日が暮れて廃墟感がいっそう強まってきたなか、3台のEB110がゆっくりと歩を進める。無法者が侵入し、この奇妙な静寂をブチ壊していたとしても不思議はないだろう。しかし驚くことに、けっして豊かではない地方にありながら、工場は破壊や落書きを免れてきた。

モデナ近郊のスタンドで給油。2台で4つの燃料タンクがあるので、作業は4人がかりだ。

日の丸が壁に……

エツィオを説得して、懐中電灯を手に本社棟にも入らせてもらった。白い大理石の廊下の先は、かってタイプ35が展示されていたレセプション・エリア。書架の「Old Cars」や「Yachting」が埃をかぶり、訪問者記録の最後は95年7月だ。EB110の東京発表会(94年4月13日)を記念した日の丸の旗が壁に飾られている。壁のヒビは地震のせいだろう。円形のショールームに入ると、タイプ59のホイールをモチーフにした天井が印象的。片隅にはカゴ一杯のエスプレッソ・カップが洗わないまま放置されている。「エットーレ・ブガッティの胸像もあったのだが、盗まれてしまった」とエツィオ。「ロマーノはショールームで演説することがあったが、従業員の8割にとってそこは立ち入り禁止の場所だった」

GTに付けられた「EB」のモノグラム(組み合わせ文字)はエットーレの時代から受け継ぐもの。


2階には設計室があり、そこでの最後のプロジェクトはイタリア軍向けの4WDオフローダーだった。「設計室の仕切りはすべて可動式で、スタッフが月曜に出社するたびに部屋が大きくなったり小さくなったりしていた」。最上階のアルティオーリの執務室でわれわれが見つけたのは、モデナの銀行家の名刺だけ。エツィオがこう振り返る。「何年もの間、私はしつこい訪問者たちに煩わされてきた。そのなかにアルゼンチン人がいたのだが、後にそれがホラチオ・パガーニだとわかった。彼はゾンダを生産する場所を探していたのだ」

この記念碑的な施設を再活用する計画は、シルク工場にすることを含めていくつもあった。ローマの弁護士が格安で手に入れて今も所有しているが、将来はまだ決まっていない。在庫のシャシーやスペアパーツは、倒産時のオークションでモナコ・レーシング・チームのジルド・パストール(ヴェンチュリーの現オーナー)が買い取り、すぐにダウアーに転売。16台の20フィート・コンテナに詰めて、列車でドイツに送った。それを使ってダウアーは数台のEB110を生産している。

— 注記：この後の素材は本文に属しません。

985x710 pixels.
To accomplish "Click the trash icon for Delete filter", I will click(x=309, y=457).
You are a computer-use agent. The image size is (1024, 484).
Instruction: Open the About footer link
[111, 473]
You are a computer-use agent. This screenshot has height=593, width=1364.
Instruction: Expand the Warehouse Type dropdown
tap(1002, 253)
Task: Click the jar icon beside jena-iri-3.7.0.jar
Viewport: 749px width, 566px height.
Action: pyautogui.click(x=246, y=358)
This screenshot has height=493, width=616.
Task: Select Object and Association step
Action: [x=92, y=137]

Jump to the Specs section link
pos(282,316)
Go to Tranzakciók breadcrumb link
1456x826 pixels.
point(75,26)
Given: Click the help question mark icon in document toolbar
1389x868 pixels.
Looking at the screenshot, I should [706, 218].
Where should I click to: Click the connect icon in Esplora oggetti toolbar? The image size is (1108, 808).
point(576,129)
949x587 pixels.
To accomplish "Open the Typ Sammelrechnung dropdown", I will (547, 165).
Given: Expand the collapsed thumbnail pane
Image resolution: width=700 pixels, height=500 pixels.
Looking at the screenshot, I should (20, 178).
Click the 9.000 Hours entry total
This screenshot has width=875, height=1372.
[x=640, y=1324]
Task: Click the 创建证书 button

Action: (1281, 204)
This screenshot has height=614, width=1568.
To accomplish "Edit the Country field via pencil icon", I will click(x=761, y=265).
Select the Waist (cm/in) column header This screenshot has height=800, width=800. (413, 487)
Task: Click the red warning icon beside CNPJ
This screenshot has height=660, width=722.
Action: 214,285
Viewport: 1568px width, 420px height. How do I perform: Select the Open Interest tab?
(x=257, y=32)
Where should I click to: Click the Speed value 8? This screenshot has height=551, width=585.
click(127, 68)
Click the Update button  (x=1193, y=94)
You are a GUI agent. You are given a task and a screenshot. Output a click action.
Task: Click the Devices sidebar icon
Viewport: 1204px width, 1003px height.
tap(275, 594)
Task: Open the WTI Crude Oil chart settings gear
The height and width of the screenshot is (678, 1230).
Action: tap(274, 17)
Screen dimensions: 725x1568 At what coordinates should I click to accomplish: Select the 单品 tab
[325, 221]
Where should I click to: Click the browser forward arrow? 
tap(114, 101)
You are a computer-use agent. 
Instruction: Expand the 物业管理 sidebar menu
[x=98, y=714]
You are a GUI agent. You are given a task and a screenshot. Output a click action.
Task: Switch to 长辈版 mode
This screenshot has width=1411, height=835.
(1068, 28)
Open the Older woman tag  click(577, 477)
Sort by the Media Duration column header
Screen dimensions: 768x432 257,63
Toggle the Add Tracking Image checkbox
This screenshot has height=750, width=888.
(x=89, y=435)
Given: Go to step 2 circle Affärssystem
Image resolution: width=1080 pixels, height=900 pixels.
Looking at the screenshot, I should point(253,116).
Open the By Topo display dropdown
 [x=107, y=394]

SSは31台だけ生産され、うち1台はアルティオーリのために作られたものだった。

当時のスタッフが活躍するBエンジニアリング

静かな田舎町に見えるカンポガリアーノだが、ブガッティとのつながりが完全に途絶えたわけではない。モデナに戻る前に、われわれは何の変哲もない倉庫のような建物に立ち寄った。そこはBエンジニアリングのワークショップだ。なんと6台のEB110が整列しているではないか! 数個のカーボンファイバー製のモノコック、5台分のスペアパーツもある。さらにロータス・エリーゼ、錆びたシトロエンDS、カウンタックのシャシーが並び、そして片隅にはゴールドのエドニスがある。EB110をベースにBエンジニアリングが後輪駆動に改修したクルマだ。「2000年のジュネーブ・ショーでこれを発表した。エンジンはSSのV12だが、4基のターボを大径のツイン・ターボに換えている」とBエンジニアリングの共同経営者、ジャン・マルク・ボレルが語る。ブガッティ・アウトモビリSpAでアルティオーリの右腕だった男だ。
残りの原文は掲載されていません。